Abr 29
Lausana, de Antonio Soler
Escrito en El museo.
29/04/2010
Las novelas de Antonio Soler constituyen un universo conocido para sus lectores, un universo que nace el 8 de febrero de 1937, en la carretera sembrada de cadáveres entre Málaga y Almería. Una dantesca imagen que vemos repetida en muchas de ellas, como una pesadilla tenaz. Ése es el valle del Rift donde nace la humanidad que protagoniza sus obras, esa Tercera España, entre el martillo y el yunque de las otras dos, que encuentra su hábitat en los barrios obreros o en el exilio. Ese es el caso de Margarita, una mujer ya anciana que emprende un breve viaje, más que el que muchos hacen para ir al trabajo, entre Ginebra, a donde Margarita y su marido Jesús han ido a consultar a un célebre especialista en la enfermedad de él, y Lausana, donde vive el hijo de ambos.

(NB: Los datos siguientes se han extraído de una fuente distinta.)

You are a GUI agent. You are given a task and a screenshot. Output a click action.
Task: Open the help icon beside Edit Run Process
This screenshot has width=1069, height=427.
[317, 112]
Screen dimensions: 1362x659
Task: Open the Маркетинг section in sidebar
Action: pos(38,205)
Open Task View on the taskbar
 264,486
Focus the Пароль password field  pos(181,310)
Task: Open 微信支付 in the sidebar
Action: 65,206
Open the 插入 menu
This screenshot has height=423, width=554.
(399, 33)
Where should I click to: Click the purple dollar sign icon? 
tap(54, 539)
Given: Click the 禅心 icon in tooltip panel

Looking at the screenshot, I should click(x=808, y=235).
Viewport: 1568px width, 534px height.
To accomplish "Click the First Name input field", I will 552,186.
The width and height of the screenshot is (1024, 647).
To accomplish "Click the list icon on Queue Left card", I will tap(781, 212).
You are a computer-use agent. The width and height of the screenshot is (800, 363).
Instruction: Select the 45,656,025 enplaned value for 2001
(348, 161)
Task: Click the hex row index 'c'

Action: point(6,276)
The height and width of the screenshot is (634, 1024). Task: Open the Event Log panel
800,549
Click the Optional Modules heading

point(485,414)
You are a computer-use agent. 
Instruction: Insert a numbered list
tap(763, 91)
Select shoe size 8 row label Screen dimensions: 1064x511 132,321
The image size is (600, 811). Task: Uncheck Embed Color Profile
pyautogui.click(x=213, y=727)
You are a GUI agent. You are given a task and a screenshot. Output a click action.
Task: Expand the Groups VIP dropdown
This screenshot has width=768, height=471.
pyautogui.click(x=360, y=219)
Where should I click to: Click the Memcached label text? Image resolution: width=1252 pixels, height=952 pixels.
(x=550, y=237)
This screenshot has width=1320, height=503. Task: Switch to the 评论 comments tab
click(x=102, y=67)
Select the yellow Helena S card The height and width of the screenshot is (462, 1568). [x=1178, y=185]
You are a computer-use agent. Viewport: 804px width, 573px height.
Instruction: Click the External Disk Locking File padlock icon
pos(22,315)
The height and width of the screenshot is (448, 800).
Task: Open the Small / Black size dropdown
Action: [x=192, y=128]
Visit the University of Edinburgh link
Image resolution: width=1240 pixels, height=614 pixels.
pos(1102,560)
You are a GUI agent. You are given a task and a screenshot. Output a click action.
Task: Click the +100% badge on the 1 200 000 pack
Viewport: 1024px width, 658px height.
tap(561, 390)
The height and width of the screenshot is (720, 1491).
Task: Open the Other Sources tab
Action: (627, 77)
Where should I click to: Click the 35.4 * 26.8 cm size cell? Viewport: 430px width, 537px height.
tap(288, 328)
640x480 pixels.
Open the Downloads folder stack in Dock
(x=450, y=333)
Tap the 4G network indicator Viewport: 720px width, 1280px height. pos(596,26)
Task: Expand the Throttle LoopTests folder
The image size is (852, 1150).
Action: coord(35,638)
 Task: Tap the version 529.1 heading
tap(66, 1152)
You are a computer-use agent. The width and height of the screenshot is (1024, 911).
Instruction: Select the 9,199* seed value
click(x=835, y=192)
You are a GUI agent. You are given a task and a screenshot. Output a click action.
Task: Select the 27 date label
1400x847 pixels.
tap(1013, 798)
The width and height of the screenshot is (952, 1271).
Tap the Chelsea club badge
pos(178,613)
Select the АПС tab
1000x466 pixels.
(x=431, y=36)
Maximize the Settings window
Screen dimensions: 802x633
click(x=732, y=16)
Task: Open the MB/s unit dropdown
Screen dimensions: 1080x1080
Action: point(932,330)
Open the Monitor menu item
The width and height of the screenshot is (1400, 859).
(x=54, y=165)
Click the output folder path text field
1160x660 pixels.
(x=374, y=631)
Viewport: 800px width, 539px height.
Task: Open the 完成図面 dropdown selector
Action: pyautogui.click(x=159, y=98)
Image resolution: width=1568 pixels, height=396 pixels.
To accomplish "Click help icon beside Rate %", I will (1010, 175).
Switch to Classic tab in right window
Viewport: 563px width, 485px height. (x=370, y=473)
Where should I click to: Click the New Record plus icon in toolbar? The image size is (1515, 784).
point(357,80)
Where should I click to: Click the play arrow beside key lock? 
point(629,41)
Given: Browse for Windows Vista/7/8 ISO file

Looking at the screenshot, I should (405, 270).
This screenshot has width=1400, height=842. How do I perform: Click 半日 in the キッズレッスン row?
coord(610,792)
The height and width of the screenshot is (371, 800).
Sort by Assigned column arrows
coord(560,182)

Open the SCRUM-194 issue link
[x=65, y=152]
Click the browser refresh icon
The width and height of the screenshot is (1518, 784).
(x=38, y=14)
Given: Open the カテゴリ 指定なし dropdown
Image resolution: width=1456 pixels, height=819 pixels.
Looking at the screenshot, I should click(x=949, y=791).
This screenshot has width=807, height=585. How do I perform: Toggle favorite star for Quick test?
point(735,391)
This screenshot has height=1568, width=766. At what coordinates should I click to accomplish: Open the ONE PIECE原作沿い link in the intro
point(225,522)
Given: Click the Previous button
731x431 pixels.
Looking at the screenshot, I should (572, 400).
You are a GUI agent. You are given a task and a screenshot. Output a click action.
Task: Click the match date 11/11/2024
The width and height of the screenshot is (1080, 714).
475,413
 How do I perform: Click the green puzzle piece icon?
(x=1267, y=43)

Tan escasa odisea sirve a Soler, de acuerdo con una tradición literaria inveterada, para relacionar viaje y vida e ir penetrando en la psicología de Margarita, en su frágil corazón -“la patata del pecho se va poniendo blanda, con bultos y protuberancias saliéndole sin orden ni concierto y por todas partes” (p. 24)-, en los pliegues de la memoria. Como Caballero del Finnegans que es el autor, la convencional anécdota de la emigrada cobra brillo y realce exclusivamente por razones literarias.
En el tren, junto a viajeros tan ordinarios como ella, pero seguramente con tantas capas como ella, hace memoria. Ya uno de los lemas de la novela, de Caballero Bonald: “Quien recuerda miente”, nos pone en guardia sobre el contenido de la novela, los recuerdos y confesiones de Margarita, su visión del mundo. La novela anterior de Soler, El sueño del caimán, ya versaba sobre el peso del pasado imaginado, reconstruido -la memoria- en el presente y el futuro: “como la de las estrellas muertas, también una luz fósil, una trampa del tiempo” (p. 62). Ella misma duda de sus recuerdos, que parecen obrar en completa libertad, pues “el cuerpo y la mente llevan dentro un sinfín de diminutos terroristas. Van y vienen por dentro de la cabeza a su antojo, derrumban paredes que habíamos levantado con mucho esmero y esfuerzo. Pegando los ladrillos con el cemento líquido del tiempo” (p. 191). Margarita recuerda la infidelidad de su marido, que da lugar a grandes páginas sobre los celos (pps. 58-59), sobre ese “alguien que siempre será un intruso, un ladrón. O que nos convierte a nosotros en un intruso y en un ladrón”.